In her column for Real Clear Politics, conservative A.B. Stoddard dismissed reports that Donald Trump's power over the Republican Party is waning and that the GOP should fear what the ex-president has up his sleeve going into the 2022 midterms.

While a few of his primary endorsements have floundered, his own brand remains strong with his rabid followers who are highly motivated to make any of his wishes come true, Stoddard suggested. That, in turn, she wrote could bedevil Senate Minority Leader Mitch McConnell (R-KY) who is trying to move forward from Trump, and House Minority Leader Kevin McCarthy (R-CA) who is trying to hold onto his leadership position as GOP House members loyal to the ex-president plot against him.

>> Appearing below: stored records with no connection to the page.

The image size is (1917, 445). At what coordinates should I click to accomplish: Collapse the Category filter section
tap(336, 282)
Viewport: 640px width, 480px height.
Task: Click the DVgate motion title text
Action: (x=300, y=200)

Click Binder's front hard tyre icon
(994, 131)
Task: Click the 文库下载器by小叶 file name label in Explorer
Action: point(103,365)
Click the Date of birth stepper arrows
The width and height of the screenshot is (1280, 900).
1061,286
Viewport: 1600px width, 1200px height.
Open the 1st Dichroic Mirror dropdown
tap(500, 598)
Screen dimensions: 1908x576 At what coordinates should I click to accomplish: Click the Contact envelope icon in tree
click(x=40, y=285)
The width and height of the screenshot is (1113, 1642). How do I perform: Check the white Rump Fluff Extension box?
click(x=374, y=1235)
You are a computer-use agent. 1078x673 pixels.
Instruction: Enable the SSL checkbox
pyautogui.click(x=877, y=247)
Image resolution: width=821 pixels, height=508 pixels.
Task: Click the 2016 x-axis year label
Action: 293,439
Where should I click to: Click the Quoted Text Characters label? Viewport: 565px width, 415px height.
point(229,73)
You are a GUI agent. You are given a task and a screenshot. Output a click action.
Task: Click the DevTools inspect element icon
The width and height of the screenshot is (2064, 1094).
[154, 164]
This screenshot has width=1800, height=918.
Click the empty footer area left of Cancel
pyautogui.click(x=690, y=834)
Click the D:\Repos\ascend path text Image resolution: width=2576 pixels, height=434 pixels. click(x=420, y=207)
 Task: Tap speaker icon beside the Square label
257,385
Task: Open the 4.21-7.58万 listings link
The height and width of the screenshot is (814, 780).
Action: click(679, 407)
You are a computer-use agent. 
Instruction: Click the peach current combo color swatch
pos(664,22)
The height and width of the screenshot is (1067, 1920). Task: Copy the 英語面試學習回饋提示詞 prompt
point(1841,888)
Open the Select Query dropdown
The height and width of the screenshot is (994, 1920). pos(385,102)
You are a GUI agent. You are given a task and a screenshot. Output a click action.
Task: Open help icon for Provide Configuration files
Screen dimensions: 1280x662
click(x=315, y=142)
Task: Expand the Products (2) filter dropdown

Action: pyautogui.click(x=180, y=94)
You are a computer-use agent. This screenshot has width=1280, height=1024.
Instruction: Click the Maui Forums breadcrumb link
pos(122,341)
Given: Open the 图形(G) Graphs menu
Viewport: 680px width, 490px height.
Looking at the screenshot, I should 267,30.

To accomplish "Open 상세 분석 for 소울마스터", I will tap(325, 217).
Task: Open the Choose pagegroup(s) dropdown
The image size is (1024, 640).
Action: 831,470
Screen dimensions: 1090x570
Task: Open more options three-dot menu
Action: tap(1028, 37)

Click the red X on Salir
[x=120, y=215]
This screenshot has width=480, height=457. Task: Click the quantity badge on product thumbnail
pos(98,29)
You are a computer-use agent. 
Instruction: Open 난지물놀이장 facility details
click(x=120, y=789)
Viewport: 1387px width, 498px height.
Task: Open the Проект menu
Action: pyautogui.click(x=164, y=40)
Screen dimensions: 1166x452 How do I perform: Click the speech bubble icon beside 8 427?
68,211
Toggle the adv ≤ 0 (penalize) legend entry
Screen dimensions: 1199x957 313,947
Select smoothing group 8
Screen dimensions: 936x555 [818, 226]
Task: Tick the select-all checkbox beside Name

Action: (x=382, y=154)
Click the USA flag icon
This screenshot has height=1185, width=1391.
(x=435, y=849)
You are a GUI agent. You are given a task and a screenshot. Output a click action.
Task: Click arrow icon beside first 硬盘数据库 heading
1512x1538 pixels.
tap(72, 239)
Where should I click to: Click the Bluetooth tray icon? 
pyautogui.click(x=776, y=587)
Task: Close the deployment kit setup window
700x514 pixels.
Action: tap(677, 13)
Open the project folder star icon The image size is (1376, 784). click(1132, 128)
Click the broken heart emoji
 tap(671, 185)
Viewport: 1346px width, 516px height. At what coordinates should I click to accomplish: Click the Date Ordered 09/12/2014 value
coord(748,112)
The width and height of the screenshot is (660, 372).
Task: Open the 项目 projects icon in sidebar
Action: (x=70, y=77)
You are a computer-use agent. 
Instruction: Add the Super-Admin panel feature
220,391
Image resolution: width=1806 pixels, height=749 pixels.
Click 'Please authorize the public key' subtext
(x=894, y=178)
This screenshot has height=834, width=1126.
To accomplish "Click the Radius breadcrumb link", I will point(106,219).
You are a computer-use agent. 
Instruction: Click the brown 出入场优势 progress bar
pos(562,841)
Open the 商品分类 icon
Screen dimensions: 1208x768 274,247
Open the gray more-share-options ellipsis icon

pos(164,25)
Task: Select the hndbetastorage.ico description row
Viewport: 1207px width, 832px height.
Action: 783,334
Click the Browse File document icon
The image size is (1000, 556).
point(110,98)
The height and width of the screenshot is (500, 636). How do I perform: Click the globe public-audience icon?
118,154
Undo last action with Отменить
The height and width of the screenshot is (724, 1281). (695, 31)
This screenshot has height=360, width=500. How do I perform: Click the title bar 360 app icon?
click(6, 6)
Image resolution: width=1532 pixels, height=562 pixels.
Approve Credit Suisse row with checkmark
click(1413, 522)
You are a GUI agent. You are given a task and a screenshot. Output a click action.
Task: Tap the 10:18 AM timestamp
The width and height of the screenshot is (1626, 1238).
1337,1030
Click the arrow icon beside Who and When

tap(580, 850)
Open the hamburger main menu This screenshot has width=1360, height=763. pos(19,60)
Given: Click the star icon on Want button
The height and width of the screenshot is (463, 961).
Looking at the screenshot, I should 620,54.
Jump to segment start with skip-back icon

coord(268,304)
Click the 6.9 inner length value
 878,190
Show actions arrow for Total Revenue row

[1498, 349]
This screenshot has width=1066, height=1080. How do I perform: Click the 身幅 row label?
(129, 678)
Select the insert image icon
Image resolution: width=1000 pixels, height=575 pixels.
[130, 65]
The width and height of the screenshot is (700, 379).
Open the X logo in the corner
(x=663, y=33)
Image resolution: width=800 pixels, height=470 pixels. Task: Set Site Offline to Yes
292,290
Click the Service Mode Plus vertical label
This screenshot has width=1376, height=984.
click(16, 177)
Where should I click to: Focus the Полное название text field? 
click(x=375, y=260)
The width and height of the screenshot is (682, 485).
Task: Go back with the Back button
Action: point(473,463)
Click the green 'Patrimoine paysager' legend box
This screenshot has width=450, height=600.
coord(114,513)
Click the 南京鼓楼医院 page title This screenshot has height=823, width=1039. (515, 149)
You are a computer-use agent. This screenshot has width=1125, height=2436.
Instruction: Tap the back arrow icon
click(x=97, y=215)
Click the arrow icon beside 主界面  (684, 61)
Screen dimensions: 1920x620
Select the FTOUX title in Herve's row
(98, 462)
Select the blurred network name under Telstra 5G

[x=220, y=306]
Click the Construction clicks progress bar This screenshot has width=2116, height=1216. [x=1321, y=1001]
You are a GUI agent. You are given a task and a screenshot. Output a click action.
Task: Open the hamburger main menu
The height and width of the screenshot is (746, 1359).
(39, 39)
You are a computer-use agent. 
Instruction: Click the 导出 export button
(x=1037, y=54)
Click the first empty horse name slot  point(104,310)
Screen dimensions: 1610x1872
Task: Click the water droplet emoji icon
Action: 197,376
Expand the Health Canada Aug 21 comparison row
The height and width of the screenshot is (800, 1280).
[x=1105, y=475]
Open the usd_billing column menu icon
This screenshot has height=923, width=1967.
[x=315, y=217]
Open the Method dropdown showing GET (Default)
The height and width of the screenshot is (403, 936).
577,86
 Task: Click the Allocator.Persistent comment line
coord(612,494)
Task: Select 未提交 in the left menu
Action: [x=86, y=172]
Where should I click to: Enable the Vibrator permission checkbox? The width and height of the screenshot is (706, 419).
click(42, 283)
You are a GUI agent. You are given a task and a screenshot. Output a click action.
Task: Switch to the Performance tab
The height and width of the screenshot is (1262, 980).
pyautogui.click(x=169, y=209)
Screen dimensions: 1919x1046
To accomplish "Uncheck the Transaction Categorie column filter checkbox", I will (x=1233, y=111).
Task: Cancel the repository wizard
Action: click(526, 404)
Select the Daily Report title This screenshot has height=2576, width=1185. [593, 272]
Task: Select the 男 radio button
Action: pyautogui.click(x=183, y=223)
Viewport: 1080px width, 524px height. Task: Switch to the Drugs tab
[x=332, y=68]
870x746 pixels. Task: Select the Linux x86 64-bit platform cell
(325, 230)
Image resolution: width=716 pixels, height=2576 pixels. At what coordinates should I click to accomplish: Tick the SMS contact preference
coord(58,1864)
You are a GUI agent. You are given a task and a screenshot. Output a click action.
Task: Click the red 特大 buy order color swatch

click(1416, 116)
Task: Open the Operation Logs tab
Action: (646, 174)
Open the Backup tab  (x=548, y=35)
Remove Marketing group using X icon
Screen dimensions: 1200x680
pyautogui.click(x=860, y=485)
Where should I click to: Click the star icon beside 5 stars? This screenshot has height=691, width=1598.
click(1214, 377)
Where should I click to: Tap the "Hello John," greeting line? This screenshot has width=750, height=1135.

Writing that "McConnell is not immune from the damage Trump intends to inflict," Stoddard added McConnell's comments that he is interested in what the House committee investigating the Jan 6th riot will turn up is only inviting more attacks from the former president.

"These provocations are being met with pushback from his lieutenants in MAGA world, where lying about the election and Jan. 6 has evolved from a litmus test to an organizing principle," she wrote, adding, "... fringe characters on the right dominate online messaging and fundraising, and Trump helps and encourages them. And any suggestion that Trump’s power will diminish for 2024 if his endorsement records are spotty in 2022 is laughable."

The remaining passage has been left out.